I have been an RN for 30 yrs but a coder for only a yr.  I work for an insurance company and was asked to look at claims and associated radiology reports where the CPT codes for CT scans for our members showed a discrepancy between the Radiologist code and the hospital code for the same service (i.e. 74160 vs 74170,  or 74193 vs. 72194).  In reading the reports they often say something like this:  "Abdominal CT performed with oral contrast followed by CT Abdomen/Pelvis after the administration of Optiray 350".  My question is this:

1.  What constitutes a CT scan without dye?  
2.  Is oral contrast considered "dye" for CPT purposes, or is only the IV contrast considered "dye"?

Thanks for your insights!


----------



## magnolia1 (Jan 23, 2009)

In my opinion, contrast (dye) is contrast regardless of the route of administration.


----------



## heiditipherwell (Jan 23, 2009)

Hi there.  I code for a radiologist group and the way we do this is that the exam title must say w/contrast and the dictation must state that there was an IV contrast administered.  You cannot code w/contrast if it was only oral given.
Hope that helps.
Heidi cpc


----------



## dpeoples (Jan 23, 2009)

procedures "with contrast" include those in which a dye is injected either
intravascularly (intravenous), intra-articularly or intrathecally. Oral contrast alone does not qualify a procedure as a contrast study.

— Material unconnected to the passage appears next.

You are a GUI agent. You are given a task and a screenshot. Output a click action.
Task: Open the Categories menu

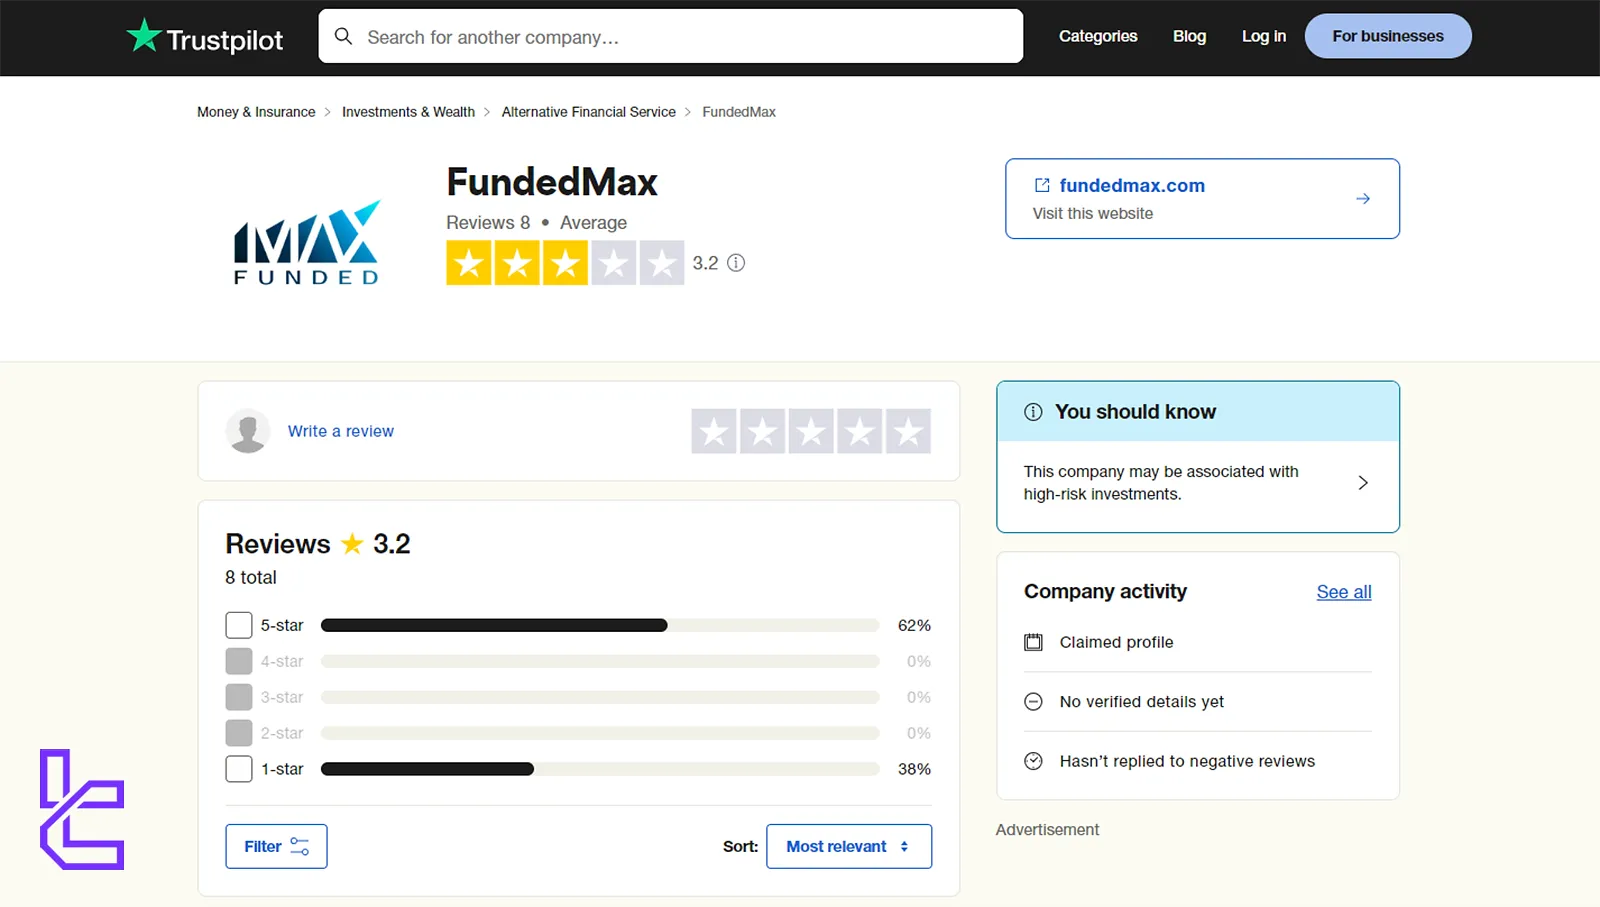point(1098,35)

see the Radiology Guidelines in the CPT manual, specifically under the heading of "Administration of Contrast".

hope this helps.


----------



## mar53tha (Jan 23, 2009)

*Thanks*

I appreciate your taking the time to answer my question - it helped a lot!!


----------



## Pamelio (May 7, 2010)

*CT of the Abdomen and Pelvis with and without contrast.*

My question is:  
What would be the correct coding for the follow situation.
A patient had a CT ABD/PELVIS W/O CONTRAST at 12:40 that was read by Dr X.  After viewing the findings it was ordered for the patient to have a CT ABD/PELVIS WITH CONTRAST which was done at 18:08 and read by DR Y.  Normally we would bill a charge with and without, however since 2 different doctors read, we are unsure of the correct coding.
Thank you for any help that you can offer.
Patty


----------



## susiekay (May 10, 2010)

Because it's a different rad reading the second one and they deemed it necessary to perform the CT with contrast i would append the 59 modifier.


----------



## jgf-CPC (May 11, 2010)

If you append the 59 modifier be prepared to appeal the denial for related procedures and probably not get paid. We could contact the physician for a new order and explain the situation to the physicians that read the reports and normally one of them would let us bill for the other. The same thing happened to us recently. Hope this helps!


----------